RECORD EXTRACTS
++++++++++++++++++++
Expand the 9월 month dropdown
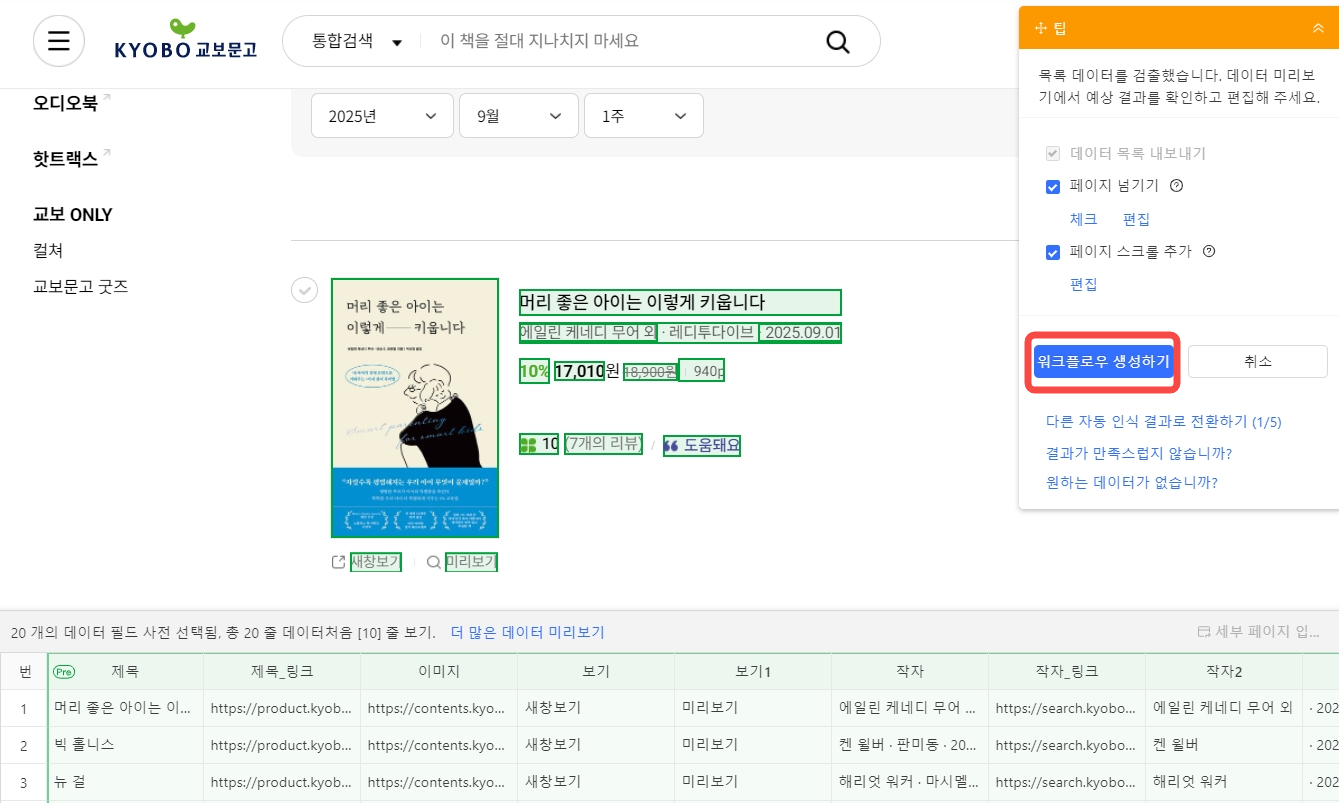click(x=518, y=116)
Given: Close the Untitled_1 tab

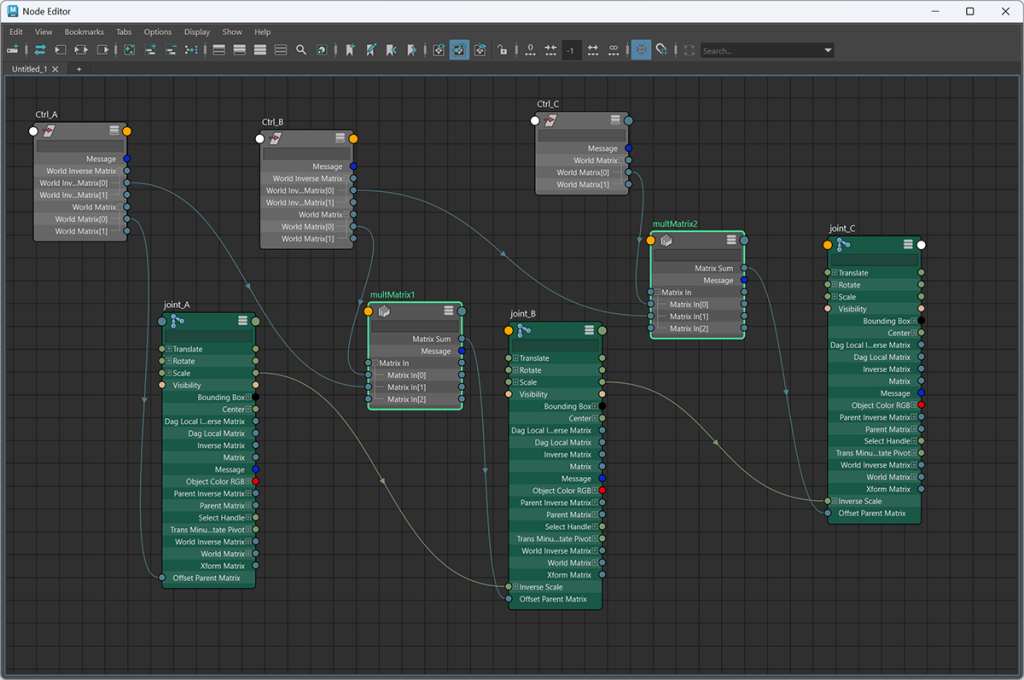Looking at the screenshot, I should point(56,69).
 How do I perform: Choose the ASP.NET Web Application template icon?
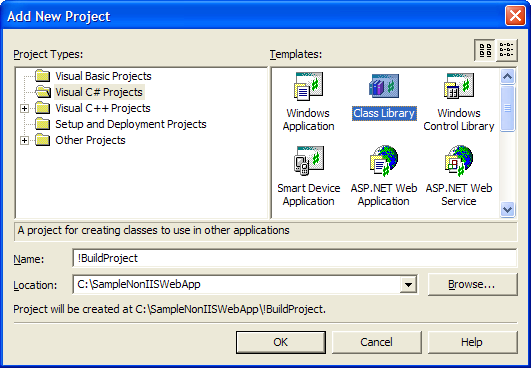384,161
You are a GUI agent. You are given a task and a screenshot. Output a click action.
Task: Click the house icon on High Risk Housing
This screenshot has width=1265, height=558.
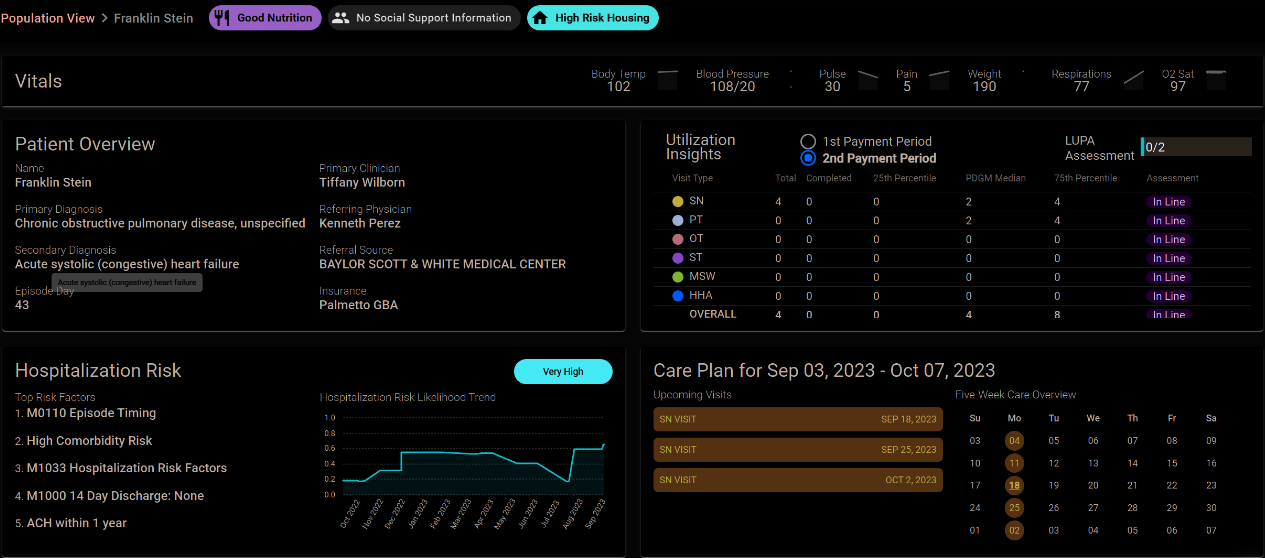point(540,18)
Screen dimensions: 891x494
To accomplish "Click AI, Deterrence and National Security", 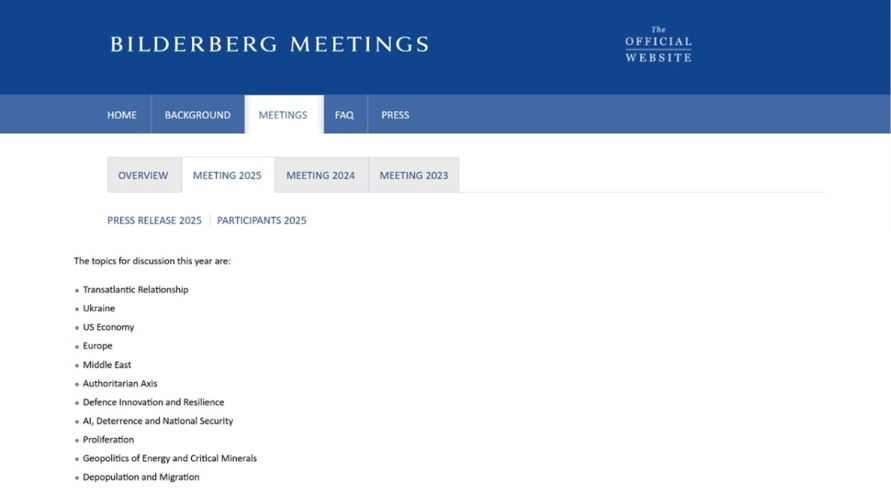I will pos(158,421).
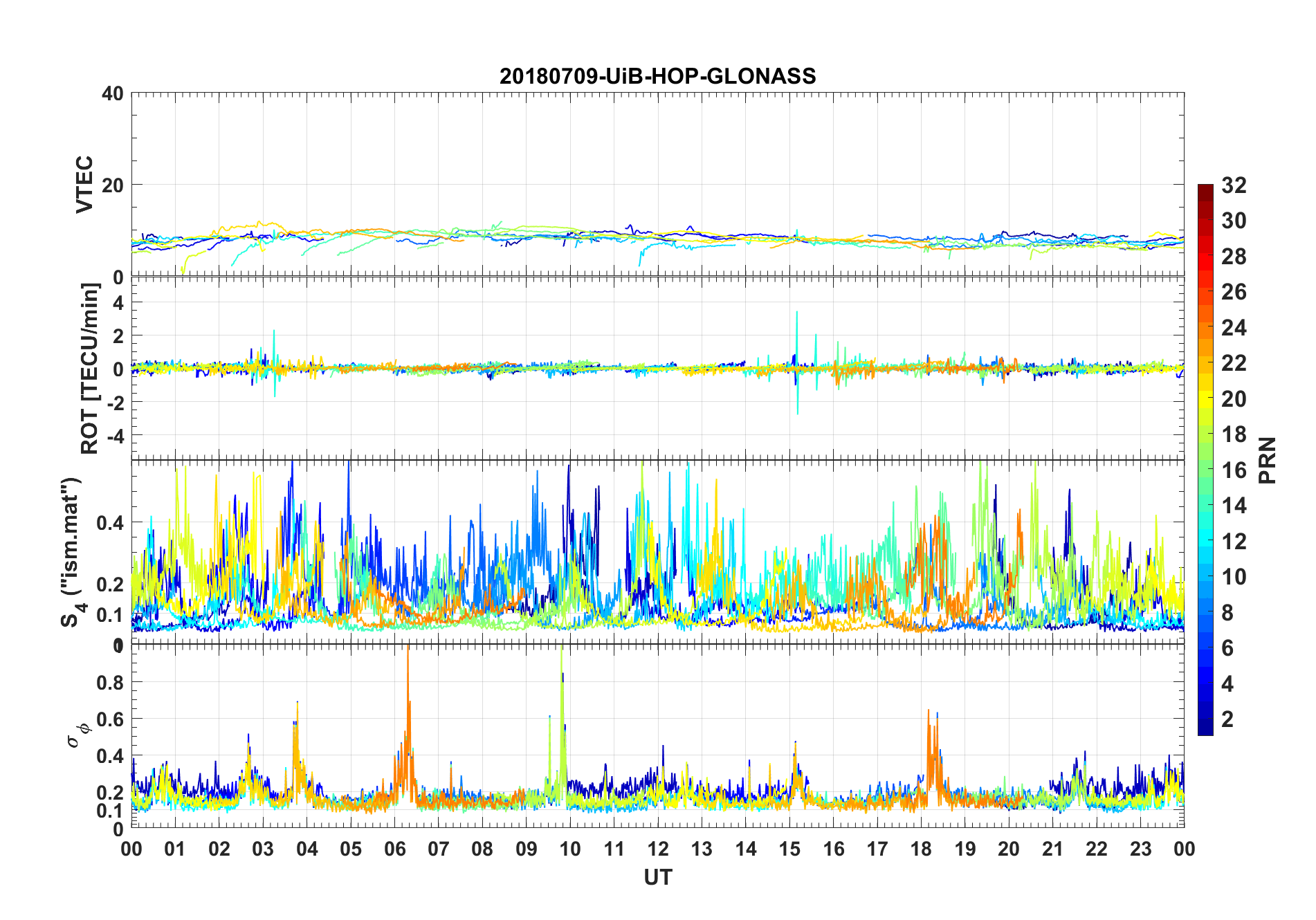Click the VTEC y-axis tick label 40
The width and height of the screenshot is (1316, 920).
[113, 93]
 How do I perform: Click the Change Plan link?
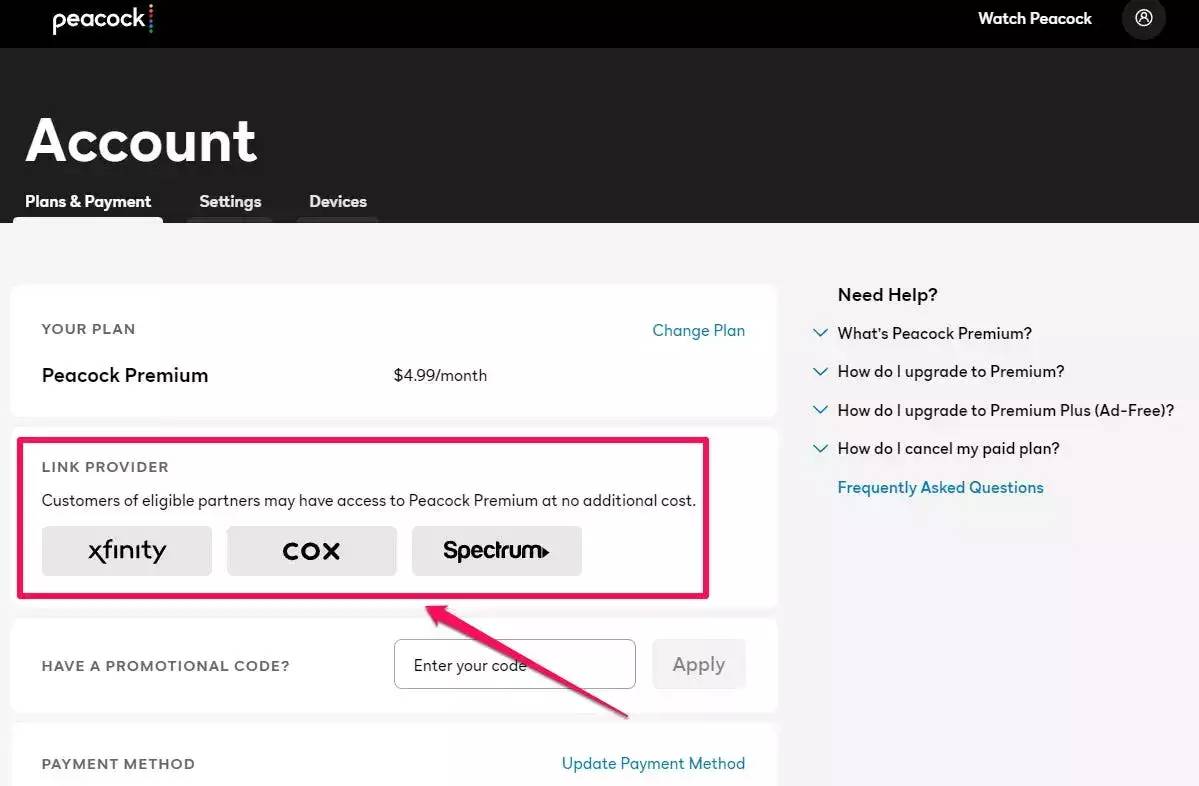coord(698,330)
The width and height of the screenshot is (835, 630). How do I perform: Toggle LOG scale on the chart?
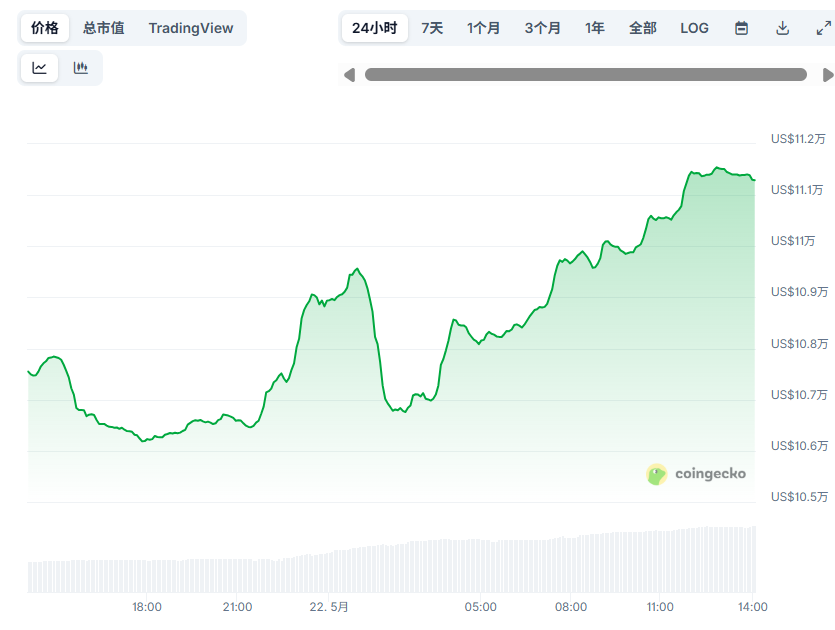[694, 28]
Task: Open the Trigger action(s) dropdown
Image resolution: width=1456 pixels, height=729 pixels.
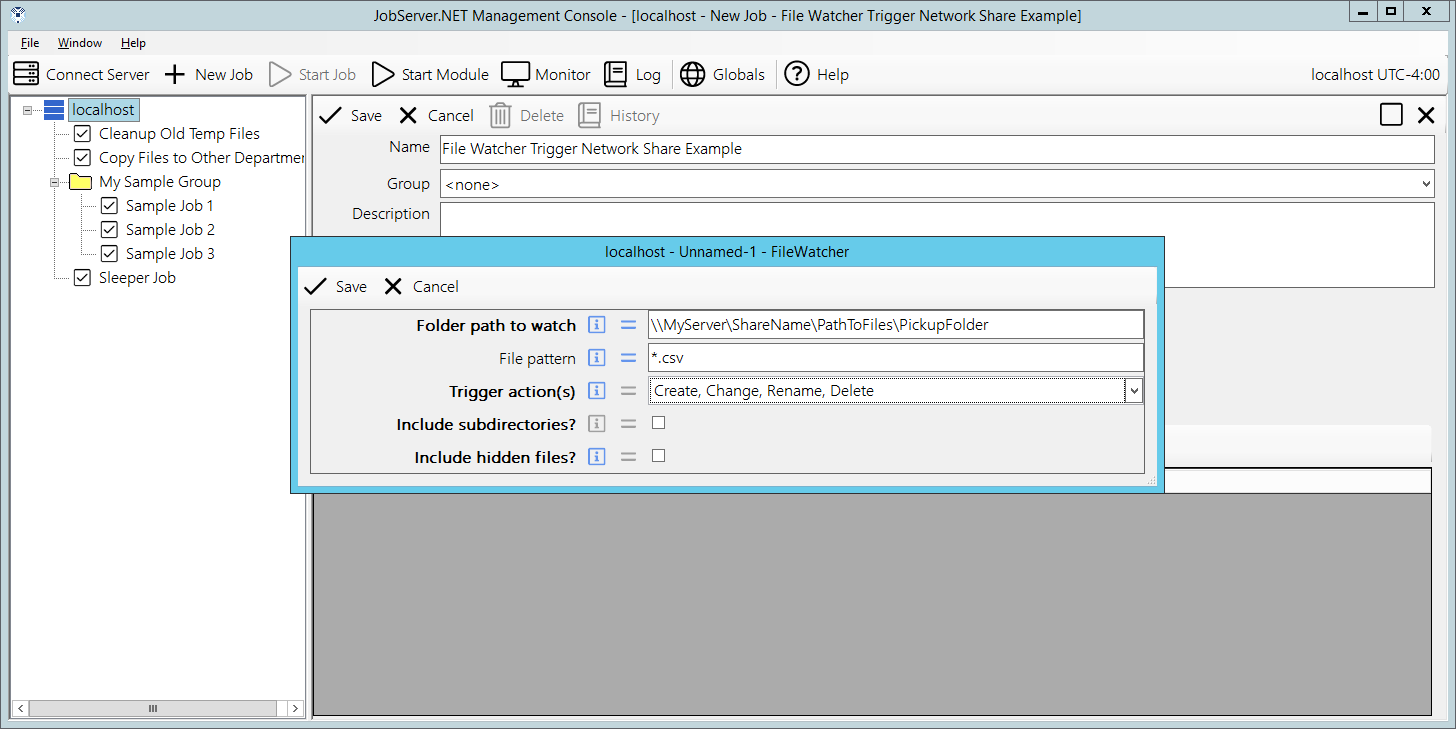Action: tap(1133, 391)
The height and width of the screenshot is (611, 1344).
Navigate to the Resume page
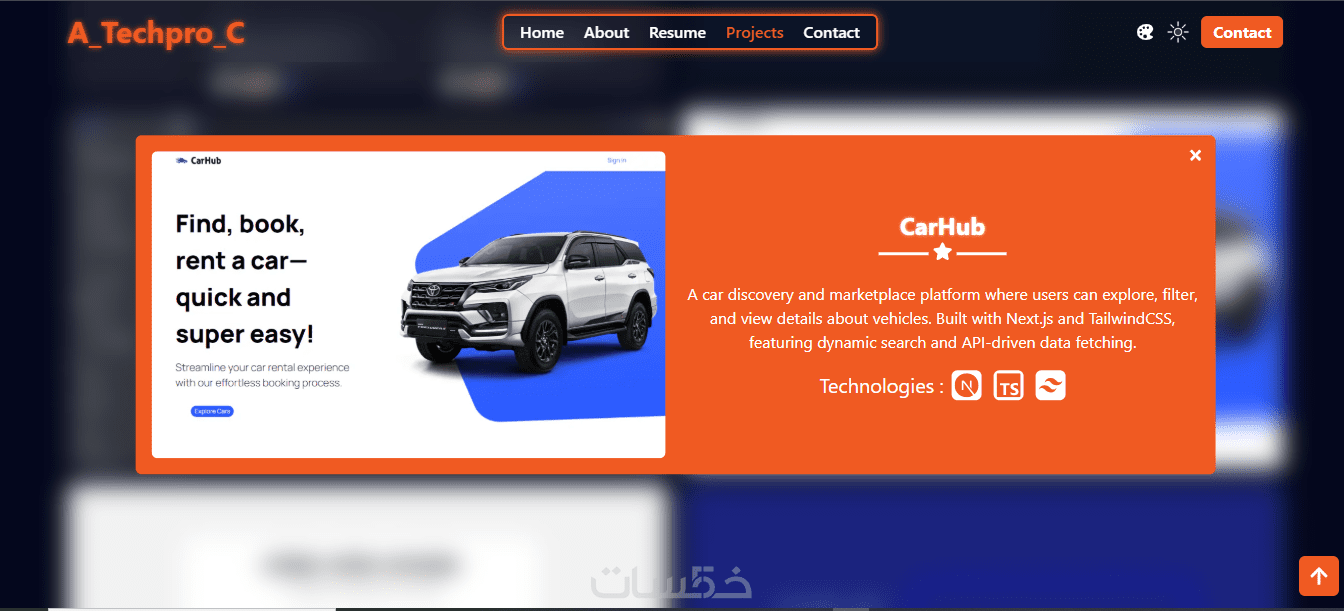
++++++++++++++++++++
EXERCISE
Restate word for word the lines from the one containing "How do I perform: Click" through the end of the material above, both included, and nothing besides; drop the pictures.

FINISHED EXERCISE
 How do I perform: Click the Change Plan link?
coord(698,330)
The width and height of the screenshot is (835, 630). How do I perform: Toggle LOG scale on the chart?
[694, 28]
Task: Open the Trigger action(s) dropdown
Image resolution: width=1456 pixels, height=729 pixels.
Action: tap(1133, 391)
The height and width of the screenshot is (611, 1344).
Navigate to the Resume page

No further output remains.